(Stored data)
□ □ □ □ □

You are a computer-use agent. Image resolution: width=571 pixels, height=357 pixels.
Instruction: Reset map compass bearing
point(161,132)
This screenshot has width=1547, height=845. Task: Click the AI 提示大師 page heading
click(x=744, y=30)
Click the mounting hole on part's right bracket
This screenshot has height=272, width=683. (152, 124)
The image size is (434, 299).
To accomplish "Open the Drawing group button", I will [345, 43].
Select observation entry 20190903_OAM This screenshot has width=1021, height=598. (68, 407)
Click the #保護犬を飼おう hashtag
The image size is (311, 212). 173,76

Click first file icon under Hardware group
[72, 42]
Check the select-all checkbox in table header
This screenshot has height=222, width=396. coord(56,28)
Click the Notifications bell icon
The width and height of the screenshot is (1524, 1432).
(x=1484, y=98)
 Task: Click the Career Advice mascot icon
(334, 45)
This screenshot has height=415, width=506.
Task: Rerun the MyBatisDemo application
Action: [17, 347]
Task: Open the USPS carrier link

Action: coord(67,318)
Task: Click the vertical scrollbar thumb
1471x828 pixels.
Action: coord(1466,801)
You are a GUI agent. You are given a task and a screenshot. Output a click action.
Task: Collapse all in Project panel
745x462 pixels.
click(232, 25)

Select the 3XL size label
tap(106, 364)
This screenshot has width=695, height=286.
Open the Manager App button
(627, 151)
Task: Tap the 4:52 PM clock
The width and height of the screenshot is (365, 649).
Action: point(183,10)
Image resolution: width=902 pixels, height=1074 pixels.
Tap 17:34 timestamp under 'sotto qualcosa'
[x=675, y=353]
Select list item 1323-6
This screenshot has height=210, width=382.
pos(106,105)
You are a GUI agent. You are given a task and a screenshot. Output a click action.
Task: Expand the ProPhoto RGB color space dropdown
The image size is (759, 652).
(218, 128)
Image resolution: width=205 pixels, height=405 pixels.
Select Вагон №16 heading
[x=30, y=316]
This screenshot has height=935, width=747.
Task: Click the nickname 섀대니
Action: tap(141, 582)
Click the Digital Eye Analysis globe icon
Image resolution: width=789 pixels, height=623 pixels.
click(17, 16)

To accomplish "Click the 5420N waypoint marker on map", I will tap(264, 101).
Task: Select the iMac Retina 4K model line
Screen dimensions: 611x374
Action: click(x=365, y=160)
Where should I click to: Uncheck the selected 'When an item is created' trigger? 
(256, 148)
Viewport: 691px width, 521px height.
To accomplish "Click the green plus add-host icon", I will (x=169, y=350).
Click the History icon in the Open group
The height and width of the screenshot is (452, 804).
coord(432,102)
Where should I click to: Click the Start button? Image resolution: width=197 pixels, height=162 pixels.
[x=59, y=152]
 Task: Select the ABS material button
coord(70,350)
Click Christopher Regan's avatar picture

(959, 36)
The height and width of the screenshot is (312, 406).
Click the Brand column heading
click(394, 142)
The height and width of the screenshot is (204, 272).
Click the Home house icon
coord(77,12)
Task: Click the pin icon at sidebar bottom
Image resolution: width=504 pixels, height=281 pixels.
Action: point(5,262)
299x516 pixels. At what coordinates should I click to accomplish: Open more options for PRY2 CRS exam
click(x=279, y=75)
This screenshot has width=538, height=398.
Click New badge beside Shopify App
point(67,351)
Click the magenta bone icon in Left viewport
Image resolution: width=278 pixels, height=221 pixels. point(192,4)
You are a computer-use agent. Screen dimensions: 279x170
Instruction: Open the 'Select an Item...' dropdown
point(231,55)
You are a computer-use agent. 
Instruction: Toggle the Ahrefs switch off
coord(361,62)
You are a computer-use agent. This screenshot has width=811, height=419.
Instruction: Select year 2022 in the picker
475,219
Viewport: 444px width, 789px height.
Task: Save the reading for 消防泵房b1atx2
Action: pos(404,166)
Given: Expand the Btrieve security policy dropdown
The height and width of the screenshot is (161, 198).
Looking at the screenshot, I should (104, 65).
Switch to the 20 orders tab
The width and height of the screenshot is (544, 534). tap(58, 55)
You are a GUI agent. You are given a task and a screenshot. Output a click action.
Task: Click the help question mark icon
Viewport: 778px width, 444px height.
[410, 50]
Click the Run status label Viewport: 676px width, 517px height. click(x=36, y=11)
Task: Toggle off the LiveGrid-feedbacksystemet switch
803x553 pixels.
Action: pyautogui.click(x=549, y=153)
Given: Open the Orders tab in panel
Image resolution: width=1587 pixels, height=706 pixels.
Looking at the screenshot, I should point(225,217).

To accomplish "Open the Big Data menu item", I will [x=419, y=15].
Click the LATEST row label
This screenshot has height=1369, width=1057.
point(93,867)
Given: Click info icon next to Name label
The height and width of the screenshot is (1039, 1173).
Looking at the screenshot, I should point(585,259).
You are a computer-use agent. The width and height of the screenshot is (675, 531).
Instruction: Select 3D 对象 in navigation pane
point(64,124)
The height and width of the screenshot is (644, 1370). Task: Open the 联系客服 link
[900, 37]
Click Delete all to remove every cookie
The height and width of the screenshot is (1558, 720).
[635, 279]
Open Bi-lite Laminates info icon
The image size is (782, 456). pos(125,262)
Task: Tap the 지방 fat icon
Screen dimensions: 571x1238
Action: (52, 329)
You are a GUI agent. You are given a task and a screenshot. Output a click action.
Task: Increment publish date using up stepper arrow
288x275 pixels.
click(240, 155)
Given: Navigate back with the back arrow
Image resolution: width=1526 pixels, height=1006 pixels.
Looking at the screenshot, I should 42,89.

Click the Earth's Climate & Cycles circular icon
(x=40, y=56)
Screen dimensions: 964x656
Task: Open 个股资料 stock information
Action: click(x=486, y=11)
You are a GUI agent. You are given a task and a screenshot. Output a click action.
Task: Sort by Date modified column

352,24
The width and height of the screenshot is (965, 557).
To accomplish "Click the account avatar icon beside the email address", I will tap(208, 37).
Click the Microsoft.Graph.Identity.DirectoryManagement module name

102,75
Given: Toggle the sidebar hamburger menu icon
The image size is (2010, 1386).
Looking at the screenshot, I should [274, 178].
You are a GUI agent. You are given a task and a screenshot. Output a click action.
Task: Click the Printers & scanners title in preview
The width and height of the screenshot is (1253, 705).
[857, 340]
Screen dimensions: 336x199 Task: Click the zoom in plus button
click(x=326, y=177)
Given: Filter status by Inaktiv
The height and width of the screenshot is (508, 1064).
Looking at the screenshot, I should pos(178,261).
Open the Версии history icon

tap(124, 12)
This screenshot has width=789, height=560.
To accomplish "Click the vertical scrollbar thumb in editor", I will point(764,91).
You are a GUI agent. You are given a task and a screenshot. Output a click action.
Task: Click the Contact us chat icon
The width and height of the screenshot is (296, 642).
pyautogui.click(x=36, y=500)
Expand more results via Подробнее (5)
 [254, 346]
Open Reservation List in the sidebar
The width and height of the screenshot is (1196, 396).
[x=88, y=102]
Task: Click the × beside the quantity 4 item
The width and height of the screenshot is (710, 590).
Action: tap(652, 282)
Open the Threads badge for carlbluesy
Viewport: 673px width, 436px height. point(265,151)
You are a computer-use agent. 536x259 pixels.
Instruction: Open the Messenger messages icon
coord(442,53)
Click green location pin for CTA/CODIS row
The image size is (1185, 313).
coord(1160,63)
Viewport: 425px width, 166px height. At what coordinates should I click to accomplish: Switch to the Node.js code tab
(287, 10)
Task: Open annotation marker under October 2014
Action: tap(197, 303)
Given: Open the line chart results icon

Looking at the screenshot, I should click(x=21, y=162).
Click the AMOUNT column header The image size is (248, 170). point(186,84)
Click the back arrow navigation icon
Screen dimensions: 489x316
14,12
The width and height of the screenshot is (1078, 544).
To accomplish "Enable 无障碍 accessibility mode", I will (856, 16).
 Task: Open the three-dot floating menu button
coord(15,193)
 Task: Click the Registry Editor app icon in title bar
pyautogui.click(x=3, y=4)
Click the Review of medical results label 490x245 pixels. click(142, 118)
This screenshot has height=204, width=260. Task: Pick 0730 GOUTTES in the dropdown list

□ □ □ □ □

> [TASK TO CARRY OUT]: Reproduce exactly the section above that begins at the line containing "Click the #保護犬を飼おう hashtag" and ends at the line containing "Task: Select the iMac Retina 4K model line", leaving out all other lines.

> [SOLUTION FOR THIS TASK]:
Click the #保護犬を飼おう hashtag
The image size is (311, 212). 173,76

Click first file icon under Hardware group
[72, 42]
Check the select-all checkbox in table header
This screenshot has height=222, width=396. coord(56,28)
Click the Notifications bell icon
The width and height of the screenshot is (1524, 1432).
(x=1484, y=98)
 Task: Click the Career Advice mascot icon
(334, 45)
This screenshot has height=415, width=506.
Task: Rerun the MyBatisDemo application
Action: [17, 347]
Task: Open the USPS carrier link

Action: coord(67,318)
Task: Click the vertical scrollbar thumb
1471x828 pixels.
Action: coord(1466,801)
You are a GUI agent. You are given a task and a screenshot. Output a click action.
Task: Collapse all in Project panel
745x462 pixels.
click(232, 25)

Select the 3XL size label
tap(106, 364)
This screenshot has width=695, height=286.
Open the Manager App button
(627, 151)
Task: Tap the 4:52 PM clock
The width and height of the screenshot is (365, 649).
Action: point(183,10)
Image resolution: width=902 pixels, height=1074 pixels.
Tap 17:34 timestamp under 'sotto qualcosa'
[x=675, y=353]
Select list item 1323-6
This screenshot has height=210, width=382.
pos(106,105)
You are a GUI agent. You are given a task and a screenshot. Output a click action.
Task: Expand the ProPhoto RGB color space dropdown
The image size is (759, 652).
(218, 128)
Image resolution: width=205 pixels, height=405 pixels.
Select Вагон №16 heading
[x=30, y=316]
This screenshot has height=935, width=747.
Task: Click the nickname 섀대니
Action: tap(141, 582)
Click the Digital Eye Analysis globe icon
Image resolution: width=789 pixels, height=623 pixels.
click(17, 16)

To accomplish "Click the 5420N waypoint marker on map", I will tap(264, 101).
Task: Select the iMac Retina 4K model line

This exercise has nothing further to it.